▸ **Material provided**
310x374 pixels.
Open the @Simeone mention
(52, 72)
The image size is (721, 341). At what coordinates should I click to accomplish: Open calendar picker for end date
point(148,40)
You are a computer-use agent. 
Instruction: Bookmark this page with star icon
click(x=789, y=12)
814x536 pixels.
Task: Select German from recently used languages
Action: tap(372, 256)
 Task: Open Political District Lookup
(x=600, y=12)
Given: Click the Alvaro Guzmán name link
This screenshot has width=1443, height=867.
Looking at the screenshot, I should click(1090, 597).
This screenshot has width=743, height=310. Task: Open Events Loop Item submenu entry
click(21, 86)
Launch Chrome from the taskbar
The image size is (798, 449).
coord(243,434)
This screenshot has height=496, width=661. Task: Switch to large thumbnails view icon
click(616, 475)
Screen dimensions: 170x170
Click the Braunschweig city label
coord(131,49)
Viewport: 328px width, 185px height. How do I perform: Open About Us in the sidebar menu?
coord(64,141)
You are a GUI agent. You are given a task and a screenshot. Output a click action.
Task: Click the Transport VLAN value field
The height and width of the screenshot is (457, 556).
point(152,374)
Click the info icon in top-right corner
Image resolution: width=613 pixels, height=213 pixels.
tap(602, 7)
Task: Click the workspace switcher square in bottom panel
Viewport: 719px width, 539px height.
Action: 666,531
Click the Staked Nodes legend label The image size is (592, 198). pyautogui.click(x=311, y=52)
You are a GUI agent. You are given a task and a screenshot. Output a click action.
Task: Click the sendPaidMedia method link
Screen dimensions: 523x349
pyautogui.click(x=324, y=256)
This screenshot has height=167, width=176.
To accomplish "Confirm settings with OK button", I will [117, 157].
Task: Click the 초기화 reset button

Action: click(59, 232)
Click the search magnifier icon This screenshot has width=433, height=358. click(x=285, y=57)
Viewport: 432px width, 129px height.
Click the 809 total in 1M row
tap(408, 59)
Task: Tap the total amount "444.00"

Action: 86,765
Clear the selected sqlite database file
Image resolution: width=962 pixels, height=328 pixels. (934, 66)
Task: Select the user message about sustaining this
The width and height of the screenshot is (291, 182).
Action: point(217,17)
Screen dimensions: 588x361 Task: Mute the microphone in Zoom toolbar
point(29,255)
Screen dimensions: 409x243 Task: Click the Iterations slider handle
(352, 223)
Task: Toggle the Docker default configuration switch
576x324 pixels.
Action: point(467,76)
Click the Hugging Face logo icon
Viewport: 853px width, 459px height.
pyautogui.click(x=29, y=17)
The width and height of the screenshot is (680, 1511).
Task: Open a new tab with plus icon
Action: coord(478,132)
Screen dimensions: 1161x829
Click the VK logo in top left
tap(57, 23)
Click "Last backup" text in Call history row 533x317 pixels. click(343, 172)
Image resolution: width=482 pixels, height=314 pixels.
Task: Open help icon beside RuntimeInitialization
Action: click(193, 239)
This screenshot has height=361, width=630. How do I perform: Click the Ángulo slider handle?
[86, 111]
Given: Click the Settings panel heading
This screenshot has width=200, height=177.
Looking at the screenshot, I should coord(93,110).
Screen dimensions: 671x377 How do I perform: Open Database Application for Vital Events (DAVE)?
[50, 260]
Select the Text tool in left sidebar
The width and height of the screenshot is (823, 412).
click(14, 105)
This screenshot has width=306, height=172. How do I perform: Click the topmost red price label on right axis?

▸ **Exercise directions**
A word-for-word repeat of the full data is needed.

▸ **Output of the exercise**
310x374 pixels.
Open the @Simeone mention
(52, 72)
The image size is (721, 341). At what coordinates should I click to accomplish: Open calendar picker for end date
point(148,40)
You are a computer-use agent. 
Instruction: Bookmark this page with star icon
click(x=789, y=12)
814x536 pixels.
Task: Select German from recently used languages
Action: tap(372, 256)
 Task: Open Political District Lookup
(x=600, y=12)
Given: Click the Alvaro Guzmán name link
This screenshot has width=1443, height=867.
Looking at the screenshot, I should click(1090, 597).
This screenshot has width=743, height=310. Task: Open Events Loop Item submenu entry
click(21, 86)
Launch Chrome from the taskbar
The image size is (798, 449).
coord(243,434)
This screenshot has height=496, width=661. Task: Switch to large thumbnails view icon
click(616, 475)
Screen dimensions: 170x170
Click the Braunschweig city label
coord(131,49)
Viewport: 328px width, 185px height. How do I perform: Open About Us in the sidebar menu?
coord(64,141)
You are a GUI agent. You are given a task and a screenshot. Output a click action.
Task: Click the Transport VLAN value field
The height and width of the screenshot is (457, 556).
point(152,374)
Click the info icon in top-right corner
Image resolution: width=613 pixels, height=213 pixels.
tap(602, 7)
Task: Click the workspace switcher square in bottom panel
Viewport: 719px width, 539px height.
Action: 666,531
Click the Staked Nodes legend label The image size is (592, 198). pyautogui.click(x=311, y=52)
You are a GUI agent. You are given a task and a screenshot. Output a click action.
Task: Click the sendPaidMedia method link
Screen dimensions: 523x349
pyautogui.click(x=324, y=256)
This screenshot has height=167, width=176.
To accomplish "Confirm settings with OK button", I will [117, 157].
Task: Click the 초기화 reset button

Action: click(59, 232)
Click the search magnifier icon This screenshot has width=433, height=358. click(x=285, y=57)
Viewport: 432px width, 129px height.
Click the 809 total in 1M row
tap(408, 59)
Task: Tap the total amount "444.00"

Action: 86,765
Clear the selected sqlite database file
Image resolution: width=962 pixels, height=328 pixels. (934, 66)
Task: Select the user message about sustaining this
The width and height of the screenshot is (291, 182).
Action: point(217,17)
Screen dimensions: 588x361 Task: Mute the microphone in Zoom toolbar
point(29,255)
Screen dimensions: 409x243 Task: Click the Iterations slider handle
(352, 223)
Task: Toggle the Docker default configuration switch
576x324 pixels.
Action: point(467,76)
Click the Hugging Face logo icon
Viewport: 853px width, 459px height.
pyautogui.click(x=29, y=17)
The width and height of the screenshot is (680, 1511).
Task: Open a new tab with plus icon
Action: coord(478,132)
Screen dimensions: 1161x829
Click the VK logo in top left
tap(57, 23)
Click "Last backup" text in Call history row 533x317 pixels. click(343, 172)
Image resolution: width=482 pixels, height=314 pixels.
Task: Open help icon beside RuntimeInitialization
Action: click(193, 239)
This screenshot has height=361, width=630. How do I perform: Click the Ángulo slider handle?
[86, 111]
Given: Click the Settings panel heading
This screenshot has width=200, height=177.
Looking at the screenshot, I should coord(93,110).
Screen dimensions: 671x377 How do I perform: Open Database Application for Vital Events (DAVE)?
[50, 260]
Select the Text tool in left sidebar
The width and height of the screenshot is (823, 412).
click(14, 105)
This screenshot has width=306, height=172. How do I perform: Click the topmost red price label on right axis?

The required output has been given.